As part of my education class, I conducted classroom observations at a precalculus class and a calculus class once a week. The following post is a reflection on one of my classroom observations. Note: The names used are pseudonyms.
Over the course of my schooling, I had the impression that being a substitute teacher was incredibly difficult, mostly because students tended to bully the substitute. However, during my last classroom observation, I saw something that surprised me. Mr. Brown, who normally teaches the math classes, was not at school, so the substitute teacher, Mr. Green, took care of the class. I learned that Mr. Green was actually a “permanent” substitute teacher at the school and substituted for about five teachers every day. His goal was to become a high school psychology teacher in the future, but said he would probably end up teaching English instead because there was higher demand for English teachers than psychology teachers. Because Mr. Green substituted for many different classes, all the students already knew him and were comfortable around him.
At the beginning of the period, Mr. Green told a story. It had absolutely nothing to do with mathematics, but the students were all very attentive when he told the story. The moral of the story was open to interpretation, and overall I thought it was a neat little way of getting the students to focus on being in the classroom again right after the lunch break. Classroom management wasn’t a problem at all even though there was a substitute teacher.

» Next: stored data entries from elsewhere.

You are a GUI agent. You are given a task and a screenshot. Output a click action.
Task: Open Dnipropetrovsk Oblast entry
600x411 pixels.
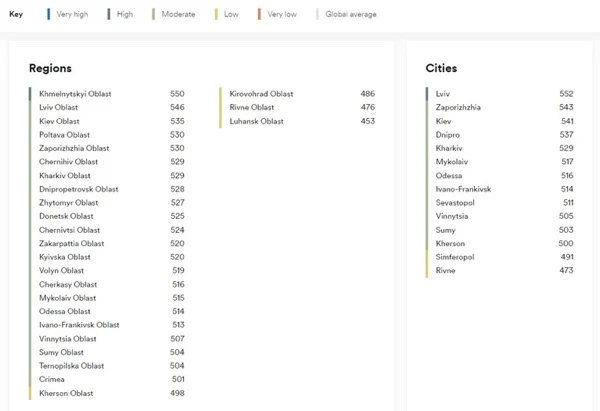[x=78, y=189]
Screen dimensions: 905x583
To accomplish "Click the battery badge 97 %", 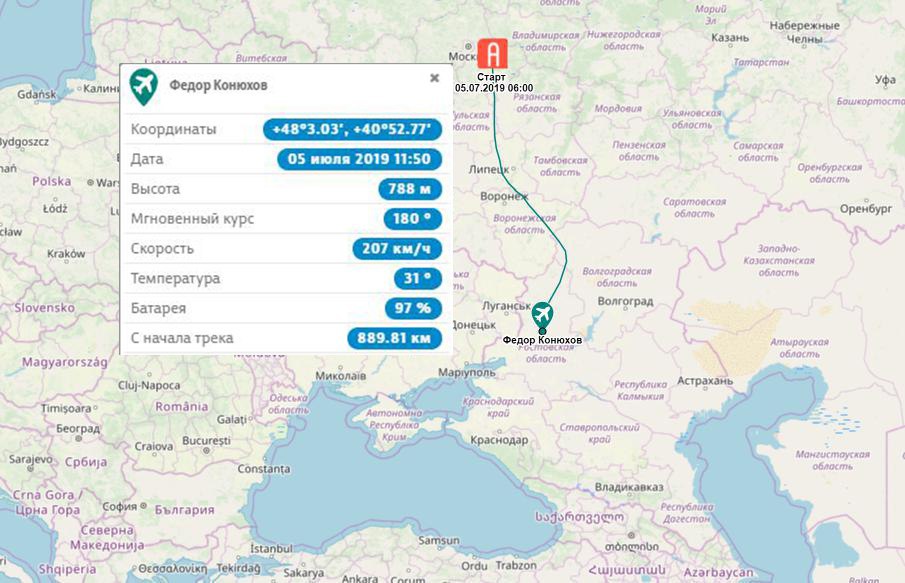I will [x=413, y=308].
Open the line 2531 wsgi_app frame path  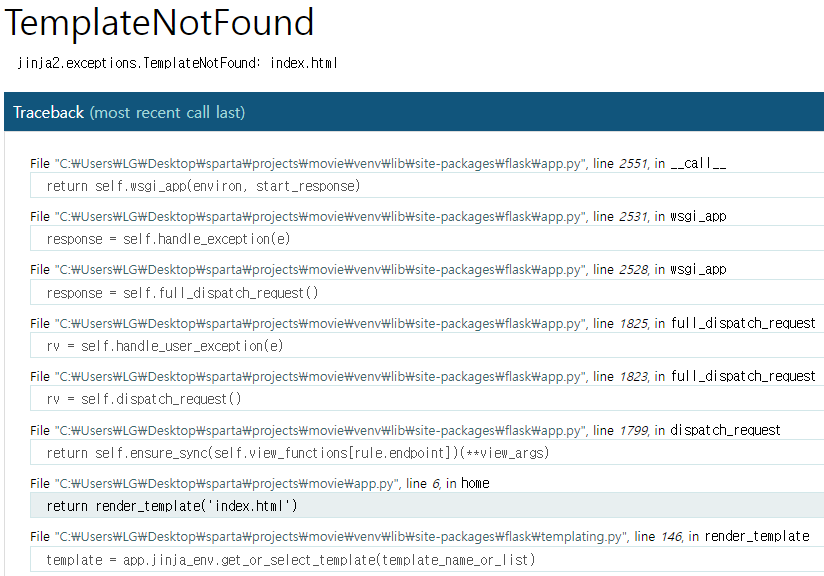(x=321, y=217)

The lesson plan that Mr. Brown had left consisted of separating the students into tutor and tutee pairs. About half the students had missed class the previous day due to some academic event off campus, so the students who were absent were tutees. The students who were present the day before were the tutors. The tutor in each pair was given the responsibility of guiding the tutee in completing Khan Academy exercises on sinusoidal functions. Mr. Green wasn’t all too familiar with the material, so I was responsible for answering the students’ questions.

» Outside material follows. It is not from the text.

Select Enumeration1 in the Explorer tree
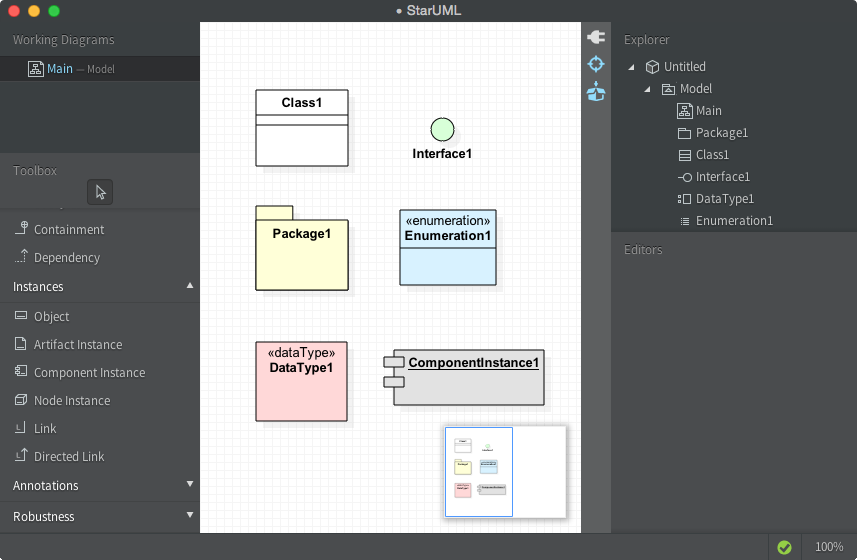The image size is (857, 560). 734,221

Because the students only had to answer three consecutive questions correctly, many of them ended up rushing through the exercises and focused solely on memorizing procedures. The first topic was finding the midline of a sinusoidal function, and many of the students who asked me for help phrased their questions like this: “How do I know when to add the numbers they give us and when to subtract them?” I did the best I could to bring their attention to the bigger picture. I asked them what the midline of the function represented and what the numbers they provided represented (e.g. max value, min value, amplitude). Some of them gained a better understanding of what they were doing conceptually, but I’m afraid not all of them fully understood why they had to add sometimes and subtract at other times. Students who have a solid conceptual understanding of what the midline is should have no trouble answering questions correctly on the Khan Academy platform. However, it is also possible for students who don’t have a solid conceptual understanding of the material to score well on the exercises. It’s important to realize this distinction and use other methods of assessment to get a more accurate measurement of student understanding.